New York’s latest bill demands your smartphone itself snitch on your age to every website you visit, turning personal devices into perpetual privacy spies.
Story Snapshot
- NY Senate Bill S8102 forces device makers like Apple and Google to embed age checks at the hardware or OS level, signaling user age to all apps and sites.
- Aimed at shielding kids from porn and addictive social media, but critics slam it as mass surveillance in disguise.
- Builds on failed prior bills and California’s similar law, escalating from site-specific checks to device-wide enforcement.
- Introduced late 2025 with no passage yet; overlaps NY AG’s SAFE for Kids rules amid privacy backlash.
- Stakes high: protects minors or erodes adult freedoms, with bipartisan child-safety push clashing against common-sense privacy rights.
Bill S8102 Mandates Device-Level Age Assurance
NY Senate Bill S8102, amended as S8102A, requires manufacturers of internet-enabled devices such as smartphones and tablets to implement age assurance at the hardware or operating system level. Device makers categorize users as minors or adults and transmit this age signal to every website and app accessed. Lawmakers position this shift from site-specific verification to protect children from pornography and addictive platforms. The mandate covers all online interactions, distinguishing it from narrower porn-site laws in 24 states.
Prior Efforts Fail in New York Legislature
Senate Bill S3591, a precursor, faced referral to the Internet and Technology Committee on January 28, 2025. Committee consideration followed on March 21, but defeat came May 5 with 3 yeas and 4 nays. Sponsors Assemblywoman Mary Beth Walsh and Senator Jake Ashby championed related pornography bills to safeguard young brains from harmful content. New York’s Democratic control creates hurdles, as privacy concerns and legislative resistance blocked earlier attempts. S8102 emerged late 2025 as the next escalation.
NY Attorney General Letitia James released proposed SAFE for Kids Act rules in December 2025, targeting addictive feeds and notifications for minors through age checks. This overlaps S8102’s device focus. Electronic Frontier Foundation submitted opposing comments, warning of invasive systems.
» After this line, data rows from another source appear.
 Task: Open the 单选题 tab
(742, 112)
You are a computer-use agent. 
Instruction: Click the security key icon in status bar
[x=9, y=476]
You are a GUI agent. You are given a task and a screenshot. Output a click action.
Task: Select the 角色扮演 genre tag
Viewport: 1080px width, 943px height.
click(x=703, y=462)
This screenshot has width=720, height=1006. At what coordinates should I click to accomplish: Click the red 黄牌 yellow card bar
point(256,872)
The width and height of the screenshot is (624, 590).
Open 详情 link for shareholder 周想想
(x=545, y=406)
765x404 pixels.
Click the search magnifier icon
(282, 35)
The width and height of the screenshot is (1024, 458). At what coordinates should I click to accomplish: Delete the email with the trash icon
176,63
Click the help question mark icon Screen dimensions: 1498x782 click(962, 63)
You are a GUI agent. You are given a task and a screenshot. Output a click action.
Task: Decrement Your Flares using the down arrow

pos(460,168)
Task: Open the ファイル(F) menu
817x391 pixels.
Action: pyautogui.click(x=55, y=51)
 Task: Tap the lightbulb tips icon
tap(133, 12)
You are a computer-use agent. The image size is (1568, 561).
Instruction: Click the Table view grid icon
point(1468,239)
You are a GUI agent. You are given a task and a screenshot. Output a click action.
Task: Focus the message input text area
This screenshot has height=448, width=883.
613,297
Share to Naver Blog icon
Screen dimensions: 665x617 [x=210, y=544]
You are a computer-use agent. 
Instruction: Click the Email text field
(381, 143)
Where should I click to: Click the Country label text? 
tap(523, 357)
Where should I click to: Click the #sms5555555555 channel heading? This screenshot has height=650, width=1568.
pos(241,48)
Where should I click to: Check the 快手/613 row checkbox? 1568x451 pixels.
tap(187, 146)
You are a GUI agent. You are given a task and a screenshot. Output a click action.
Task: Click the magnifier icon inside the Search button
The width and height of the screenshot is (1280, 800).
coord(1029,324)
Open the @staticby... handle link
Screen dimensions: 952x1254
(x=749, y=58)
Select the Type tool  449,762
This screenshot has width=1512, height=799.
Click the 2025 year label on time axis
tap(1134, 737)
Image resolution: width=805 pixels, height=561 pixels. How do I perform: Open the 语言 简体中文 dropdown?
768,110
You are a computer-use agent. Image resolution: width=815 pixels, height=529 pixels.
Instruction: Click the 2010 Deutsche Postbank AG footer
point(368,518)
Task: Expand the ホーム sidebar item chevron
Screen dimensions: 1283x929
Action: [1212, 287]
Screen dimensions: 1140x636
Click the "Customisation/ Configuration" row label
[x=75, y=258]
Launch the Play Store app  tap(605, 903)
Stakeholders Clash Over Child Safety Versus Surveillance
Proponents like Walsh and Ashby stress preventing porn from rewiring adolescent brains, aligning with bipartisan appeals to common sense parental protections. Age Verification Providers Association’s Iain Corby praises rules as flexible, leveraging existing privacy-preserving tech. Critics including EFF and Free Speech Coalition highlight surveillance normalization, data breach risks like Discord’s 2025 ID incident, and discriminatory impacts on low-income users. Device makers such as Apple and Google face compliance burdens, balancing zero-knowledge proofs with liability under precedents like California’s AB 1043.
Power dynamics pit lawmakers and the AG against privacy advocates. Tech providers lobby for scalable OS-level solutions. Tully Rinckey attorney Eugene Welch predicts non-passage due to Democratic resistance and privacy fears, a view supported by facts showing repeated committee defeats.
National Precedents Shape New York Push
Louisiana’s 2022 law sparked 24 states’ ID checks for adult sites over 33% porn content, evolving to social media amid addiction worries. U.S. Supreme Court upheld Texas’s law post-2023 Free Speech Coalition challenges. California signed AB 1043 in October 2025, requiring OS age prompts at setup signaled to apps. Federal App Store Accountability Act advanced to subcommittee December 2025. Iowa’s HF 864 progressed January 2026, signaling device/app-store trend bypassing site evasion.
Impacts Weigh Protections Against Privacy Erosion
Short-term, device makers incur development costs and face FSC-style lawsuits with $50,000 daily fines possible. Long-term, normalized surveillance risks breaches and chills speech, though it enables parental controls. Minors gain barriers to harmful content; adults endure privacy loss, misclassification appeals, and access hurdles for rural or low-income groups. Economically, age-tech markets boom; politically, child safety clashes with individual rights cherished in conservative values.
Experts like Lawfare favor OS layers with appeals processes for scalability and privacy. Corby deems solutions economical today. Facts align against overreach: Discord’s breach underscores transmission dangers, validating EFF warnings over optimistic provider claims.